▸ Collection entries:

※

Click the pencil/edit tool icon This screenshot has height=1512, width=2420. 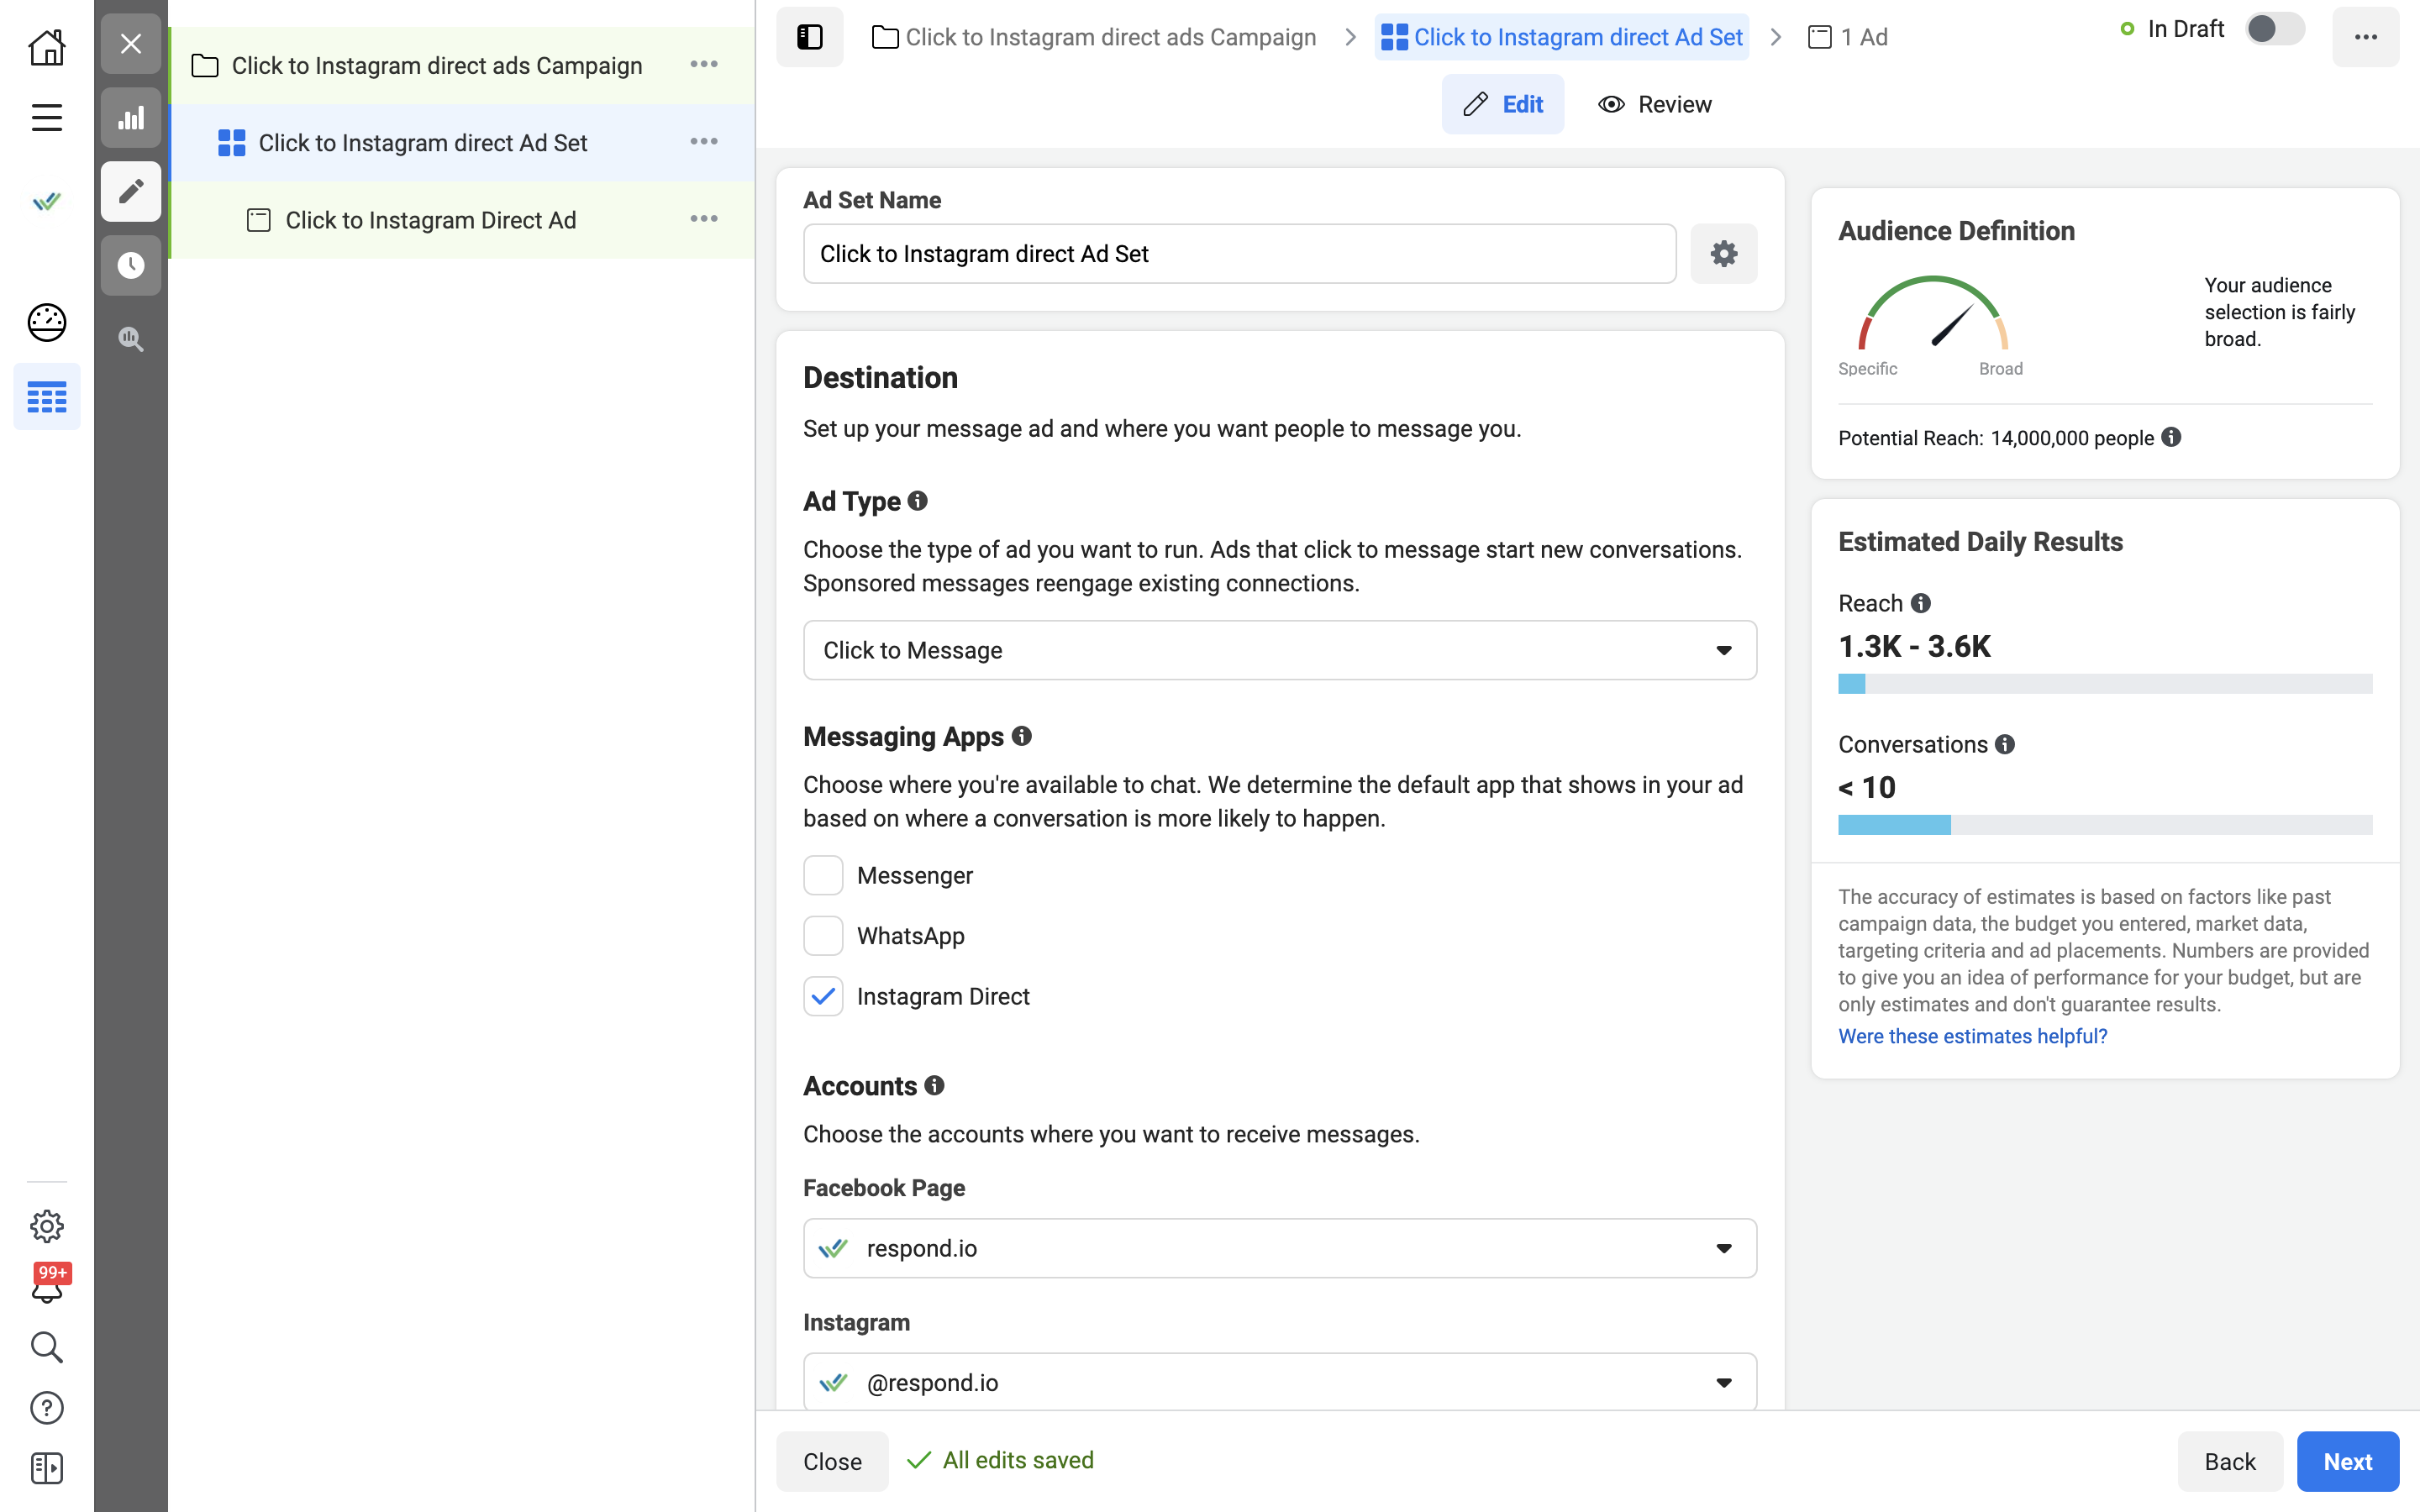coord(133,192)
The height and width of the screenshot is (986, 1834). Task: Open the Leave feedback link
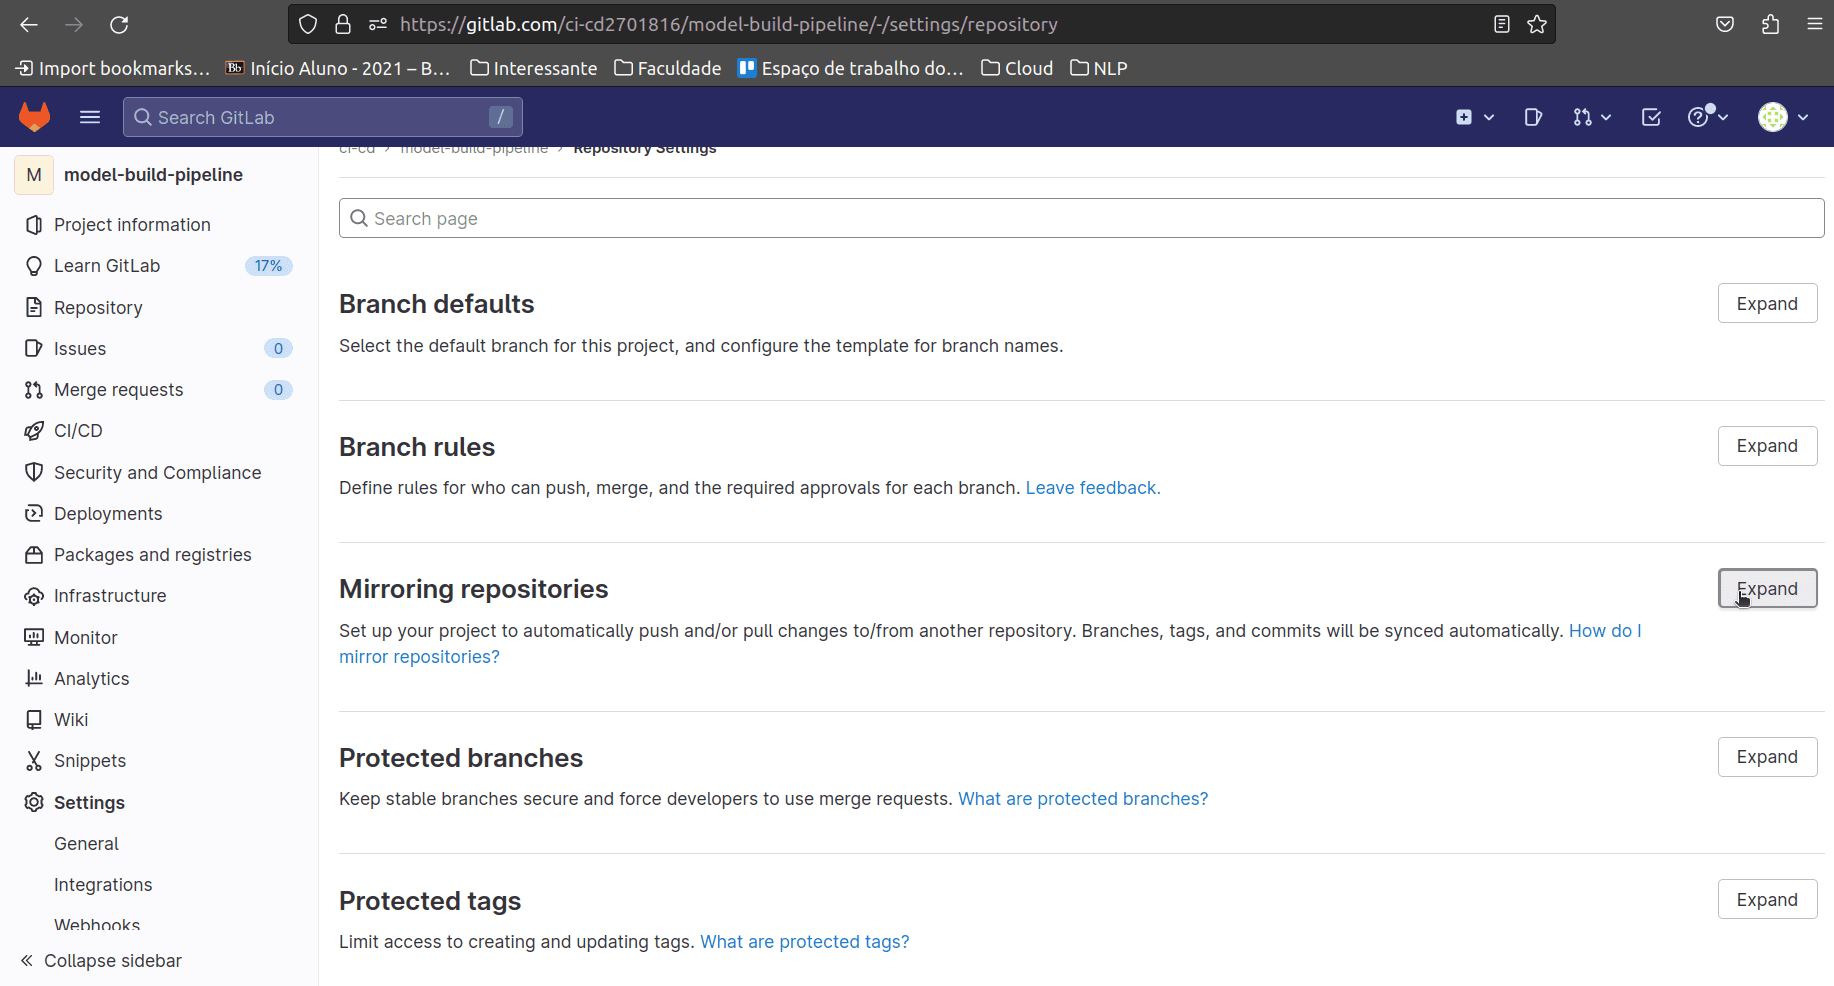[1092, 488]
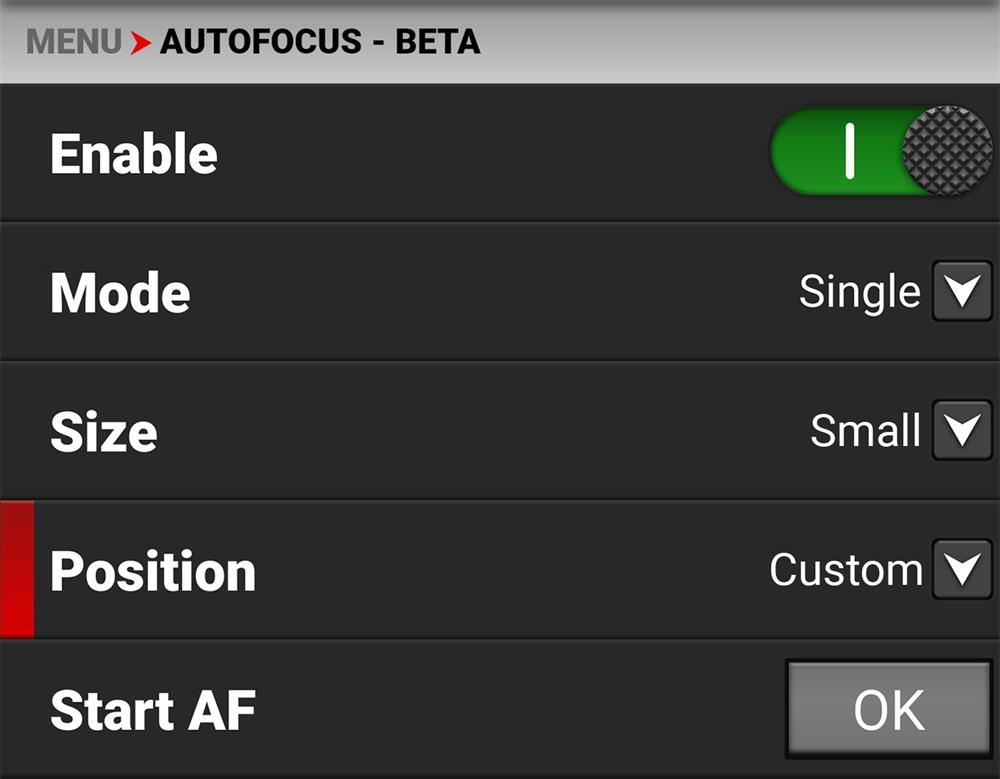This screenshot has width=1000, height=779.
Task: Select the Start AF row label
Action: [x=153, y=710]
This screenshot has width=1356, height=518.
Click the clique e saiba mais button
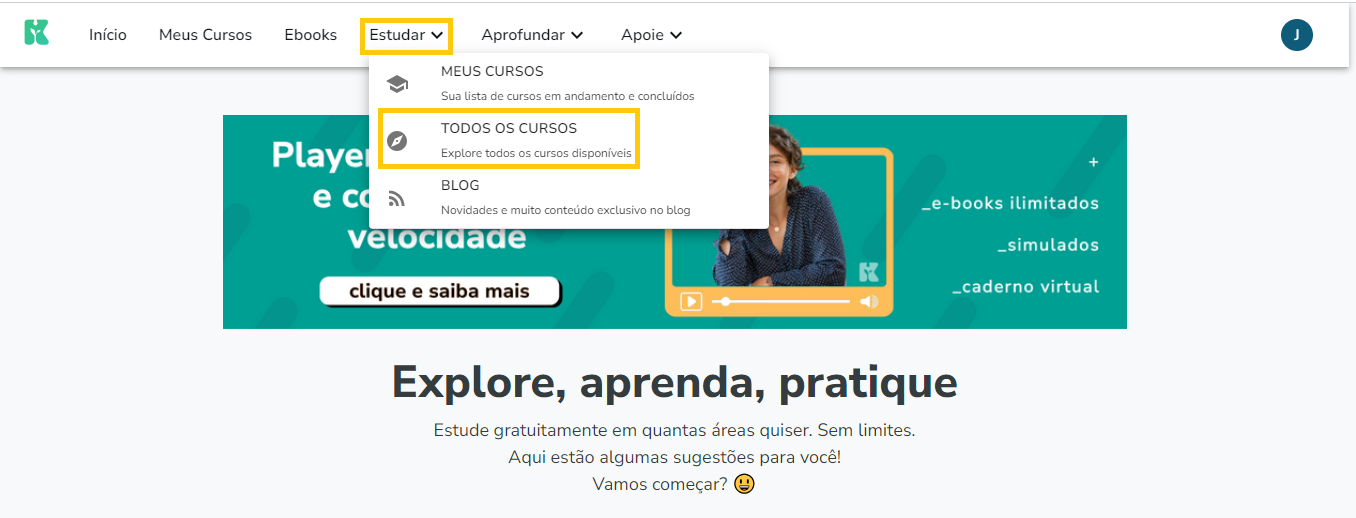click(439, 292)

※

▸ WHAT IS REQUIRED:
Give an exact copy of the line containing "This screenshot has width=1356, height=518." and every line after it through the end of the entries. Pictures are to be dropped.

▸ OUTPUT FOR THIS TASK:
This screenshot has width=1356, height=518.
Click the clique e saiba mais button
click(439, 292)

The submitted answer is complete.